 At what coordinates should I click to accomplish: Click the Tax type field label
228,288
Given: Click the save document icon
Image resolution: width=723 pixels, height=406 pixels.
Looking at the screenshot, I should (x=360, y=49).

• • • •

Every entry above must be reproduced exactly.

■ **Result below**:
 At what coordinates should I click to accomplish: Click the Tax type field label
228,288
Given: Click the save document icon
Image resolution: width=723 pixels, height=406 pixels.
Looking at the screenshot, I should (x=360, y=49).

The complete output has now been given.